The glass used in these early instruments was of very poor quality and chromatic and spherical aberration worsened the images. Despite this astronomers continued to press for ever more powerful instruments. Before the invention of mirror lenses and the perfecting of the reflecting telescope, the only way to improve the actual telescope seemed to be to increase the focal length. The result was tubes so long they threatened to bend under their own weight and supports that became increasingly unstable; tubes were built over thirty metres long, up to Heveliusís gigantic telescope (focal length 45 metres) and the so-called "aerial telescopes" (over 60 metres), achieved by simply placing the object lens in an elevated position and collecting the image in the eyepiece, without using tubes. All at the expense of using these long instruments reasonably.
Significant improvement in the optical quality of lenses only came about in the following century when, in 1747, Leonard Euler (Basel 1707-1783) suggested using a lens made from two types of glass with different dispersive properties, designed to correct chromatic aberration. The first person to make such an achromatic lens was the English optician George Bass (c.1733-1769) - at the suggestion of Chester Moor Hall who had discovered the principle in 1733, before Euler - but it was John Dolland (London 1706-1761) and his son Peter (London 1730-1821) who began producing them in large numbers and of excellent quality [file 37 and 38].

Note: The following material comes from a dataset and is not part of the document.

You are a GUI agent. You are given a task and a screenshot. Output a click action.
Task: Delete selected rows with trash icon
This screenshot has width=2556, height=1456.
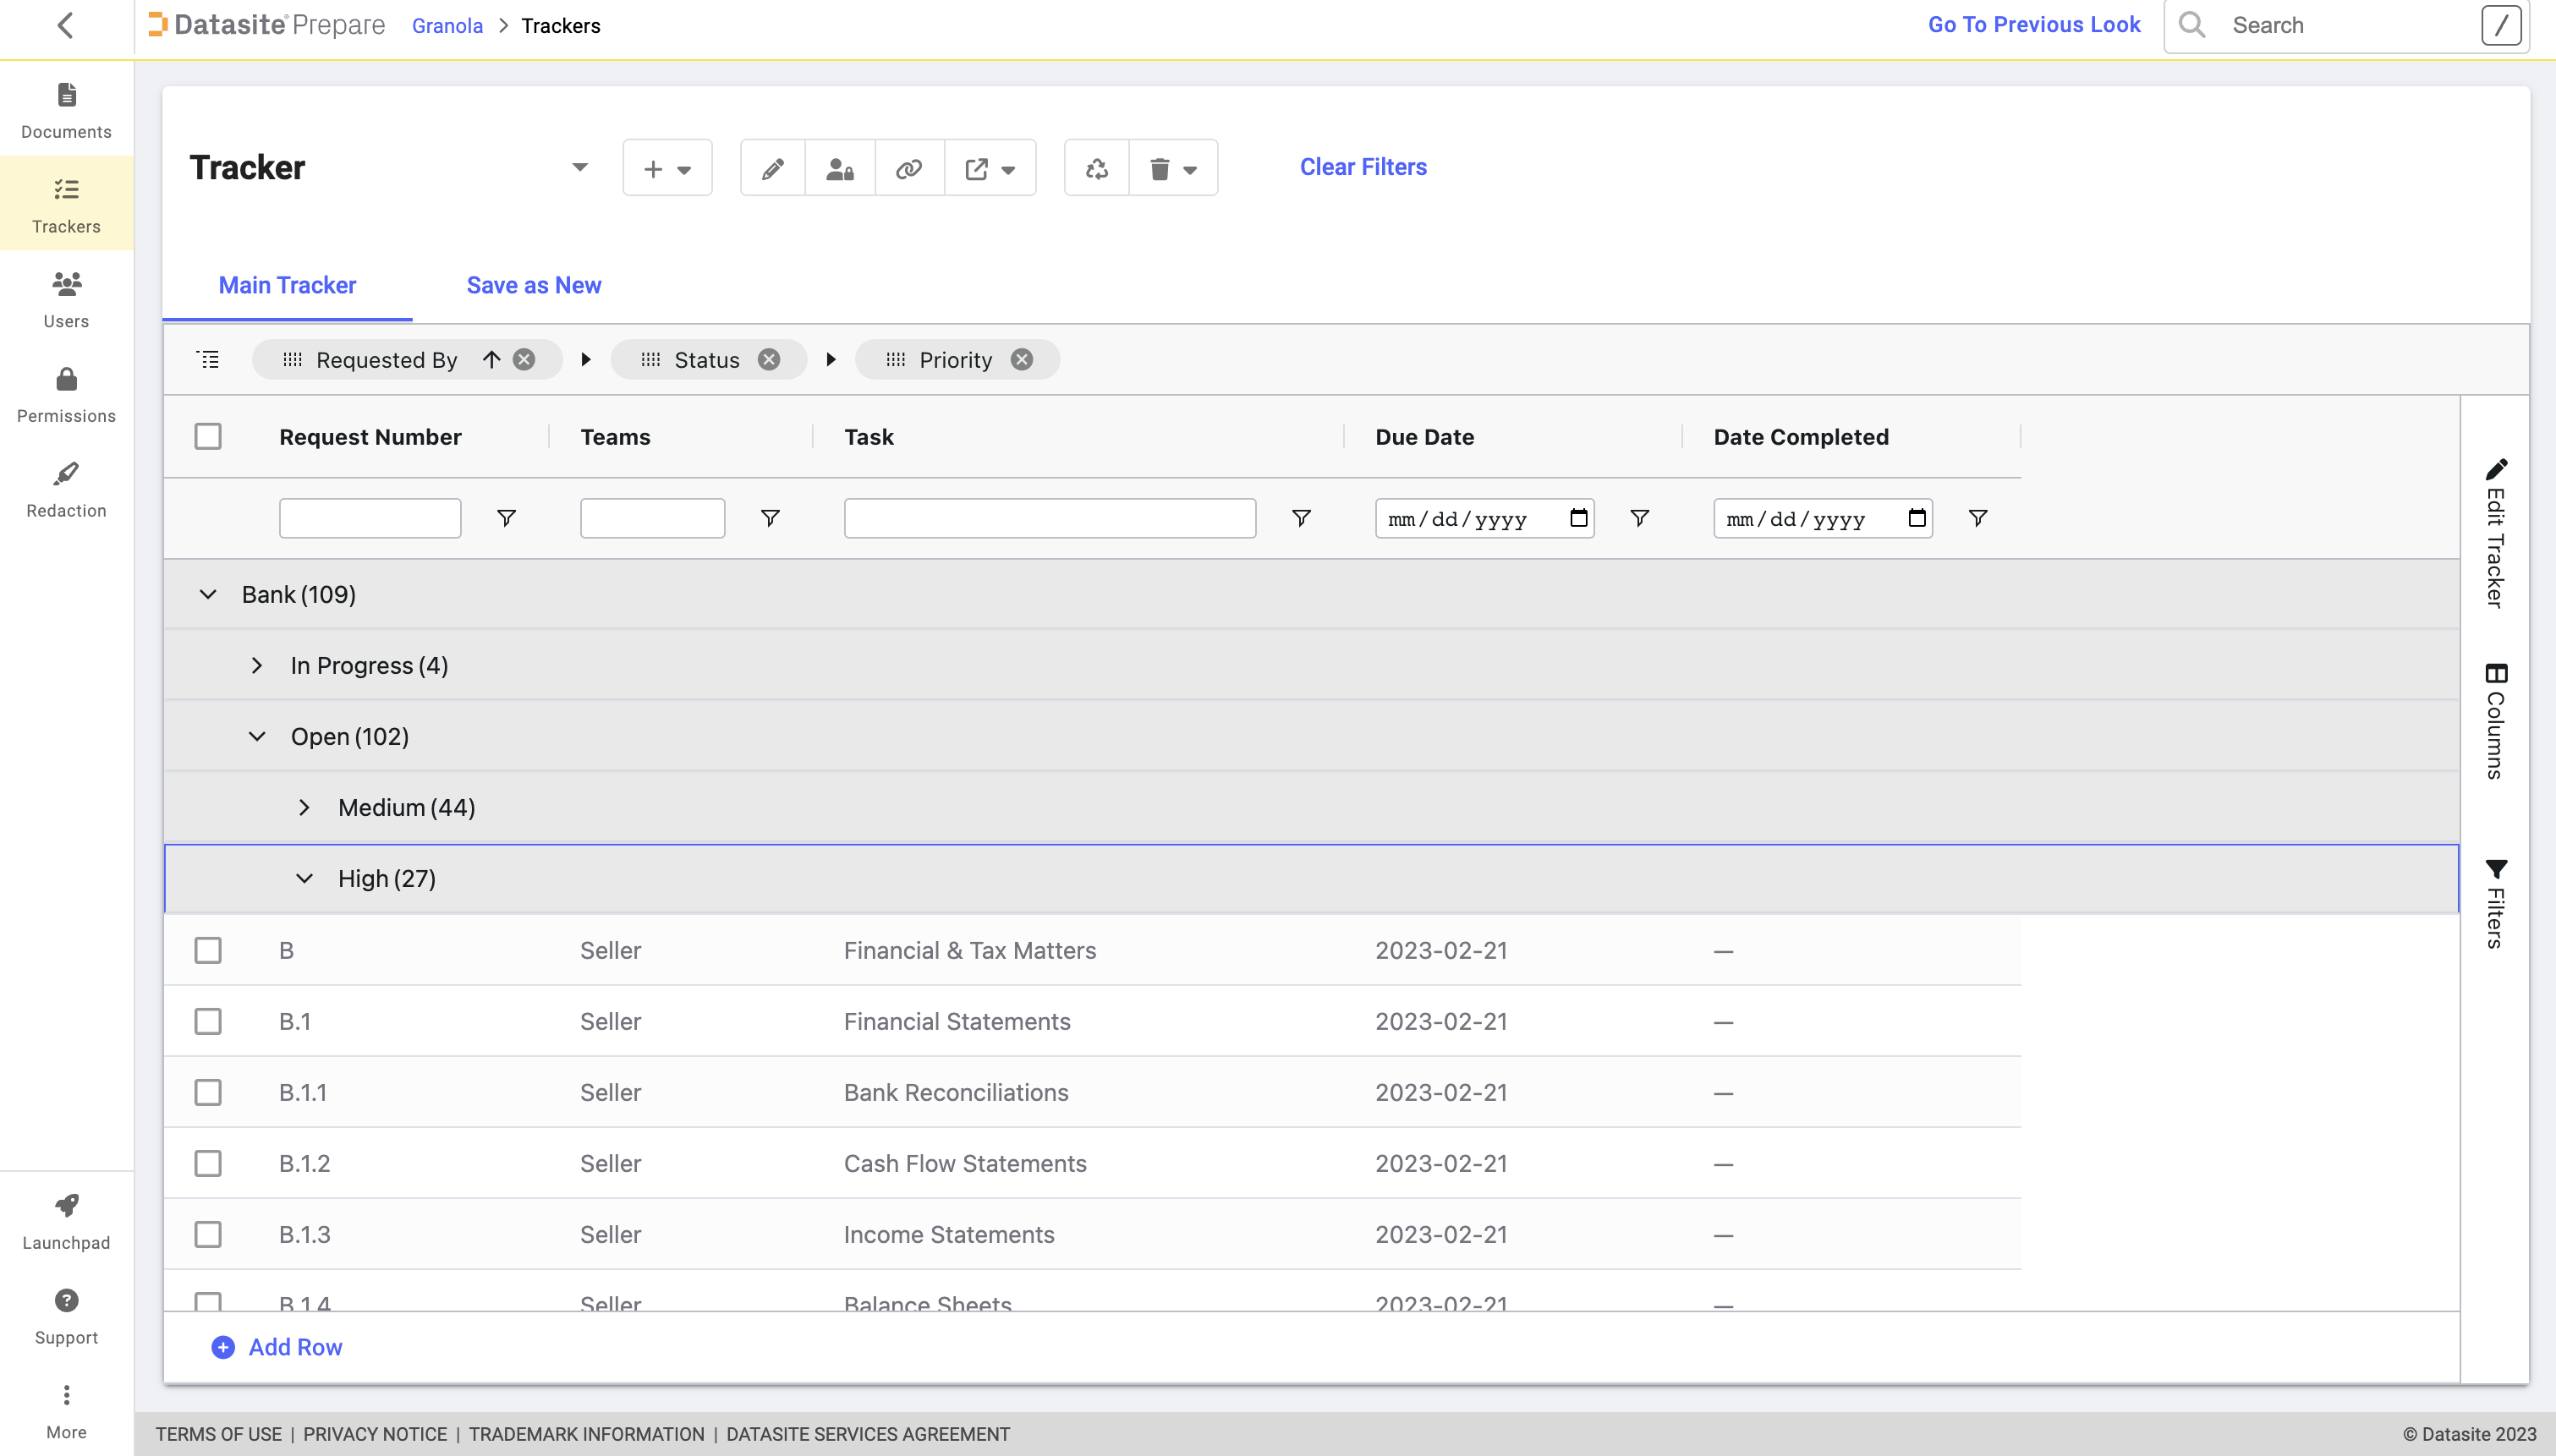(x=1161, y=167)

In 1668 Newton, who had theoretically excluded the possibility of producing achromatic lenses, built the first telescope with metal mirrors, a solution which was, however, only widely accepted in the following century, finally replacing refracting telescopes in the XXth century, after which the metal mirrors were replaced by crystal ones, with aluminium or silver on the front surface, thus obtaining completely achromatic and luminous images.